[Stored items]
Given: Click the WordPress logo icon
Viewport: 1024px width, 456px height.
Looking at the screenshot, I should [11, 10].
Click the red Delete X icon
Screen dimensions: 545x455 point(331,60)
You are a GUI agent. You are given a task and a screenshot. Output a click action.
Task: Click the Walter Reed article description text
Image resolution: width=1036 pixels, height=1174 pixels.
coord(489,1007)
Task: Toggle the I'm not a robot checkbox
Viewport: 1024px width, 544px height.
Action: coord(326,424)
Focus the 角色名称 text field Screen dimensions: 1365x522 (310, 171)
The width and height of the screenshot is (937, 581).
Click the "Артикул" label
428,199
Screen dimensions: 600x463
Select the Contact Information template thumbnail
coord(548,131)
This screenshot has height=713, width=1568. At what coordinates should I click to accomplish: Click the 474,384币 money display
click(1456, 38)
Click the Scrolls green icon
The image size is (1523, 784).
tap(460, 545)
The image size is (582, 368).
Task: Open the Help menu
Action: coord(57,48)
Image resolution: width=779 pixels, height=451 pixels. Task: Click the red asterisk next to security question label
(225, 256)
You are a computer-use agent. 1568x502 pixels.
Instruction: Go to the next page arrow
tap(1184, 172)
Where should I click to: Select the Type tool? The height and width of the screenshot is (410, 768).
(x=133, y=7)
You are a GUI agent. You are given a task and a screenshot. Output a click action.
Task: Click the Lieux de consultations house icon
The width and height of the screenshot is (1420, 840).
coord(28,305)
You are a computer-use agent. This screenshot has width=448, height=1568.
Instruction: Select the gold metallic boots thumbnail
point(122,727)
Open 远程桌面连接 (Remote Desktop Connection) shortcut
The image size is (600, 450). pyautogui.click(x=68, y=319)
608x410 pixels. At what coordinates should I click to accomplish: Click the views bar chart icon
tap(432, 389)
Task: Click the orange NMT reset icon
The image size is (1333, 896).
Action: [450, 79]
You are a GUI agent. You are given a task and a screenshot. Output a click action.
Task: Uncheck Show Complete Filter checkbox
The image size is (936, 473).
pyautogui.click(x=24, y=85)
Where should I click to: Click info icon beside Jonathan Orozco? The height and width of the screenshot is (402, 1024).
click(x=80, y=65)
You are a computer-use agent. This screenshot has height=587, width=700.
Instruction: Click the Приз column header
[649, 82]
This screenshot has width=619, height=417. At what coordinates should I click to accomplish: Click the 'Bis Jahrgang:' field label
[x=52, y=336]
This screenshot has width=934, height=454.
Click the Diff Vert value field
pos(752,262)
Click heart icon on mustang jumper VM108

ASSIGNMENT → Retype each entry exactly, leaving none of them out.

ANSWER TO THE PROBLEM →
Given: Click the WordPress logo icon
Viewport: 1024px width, 456px height.
Looking at the screenshot, I should [11, 10].
Click the red Delete X icon
Screen dimensions: 545x455 point(331,60)
You are a GUI agent. You are given a task and a screenshot. Output a click action.
Task: Click the Walter Reed article description text
Image resolution: width=1036 pixels, height=1174 pixels.
coord(489,1007)
Task: Toggle the I'm not a robot checkbox
Viewport: 1024px width, 544px height.
Action: coord(326,424)
Focus the 角色名称 text field Screen dimensions: 1365x522 (310, 171)
The width and height of the screenshot is (937, 581).
Click the "Артикул" label
428,199
Screen dimensions: 600x463
Select the Contact Information template thumbnail
coord(548,131)
This screenshot has height=713, width=1568. At what coordinates should I click to accomplish: Click the 474,384币 money display
click(1456, 38)
Click the Scrolls green icon
The image size is (1523, 784).
tap(460, 545)
The image size is (582, 368).
Task: Open the Help menu
Action: coord(57,48)
Image resolution: width=779 pixels, height=451 pixels. Task: Click the red asterisk next to security question label
(225, 256)
You are a computer-use agent. 1568x502 pixels.
Instruction: Go to the next page arrow
tap(1184, 172)
Where should I click to: Select the Type tool? The height and width of the screenshot is (410, 768).
(x=133, y=7)
You are a GUI agent. You are given a task and a screenshot. Output a click action.
Task: Click the Lieux de consultations house icon
The width and height of the screenshot is (1420, 840).
coord(28,305)
You are a computer-use agent. This screenshot has width=448, height=1568.
Instruction: Select the gold metallic boots thumbnail
point(122,727)
Open 远程桌面连接 (Remote Desktop Connection) shortcut
The image size is (600, 450). pyautogui.click(x=68, y=319)
608x410 pixels. At what coordinates should I click to accomplish: Click the views bar chart icon
tap(432, 389)
Task: Click the orange NMT reset icon
The image size is (1333, 896).
Action: [450, 79]
You are a GUI agent. You are given a task and a screenshot. Output a click action.
Task: Uncheck Show Complete Filter checkbox
The image size is (936, 473).
pyautogui.click(x=24, y=85)
Where should I click to: Click info icon beside Jonathan Orozco? The height and width of the screenshot is (402, 1024).
click(x=80, y=65)
You are a computer-use agent. This screenshot has height=587, width=700.
Instruction: Click the Приз column header
[649, 82]
This screenshot has width=619, height=417. At what coordinates should I click to accomplish: Click the 'Bis Jahrgang:' field label
[x=52, y=336]
This screenshot has width=934, height=454.
Click the Diff Vert value field
pos(752,262)
Click heart icon on mustang jumper VM108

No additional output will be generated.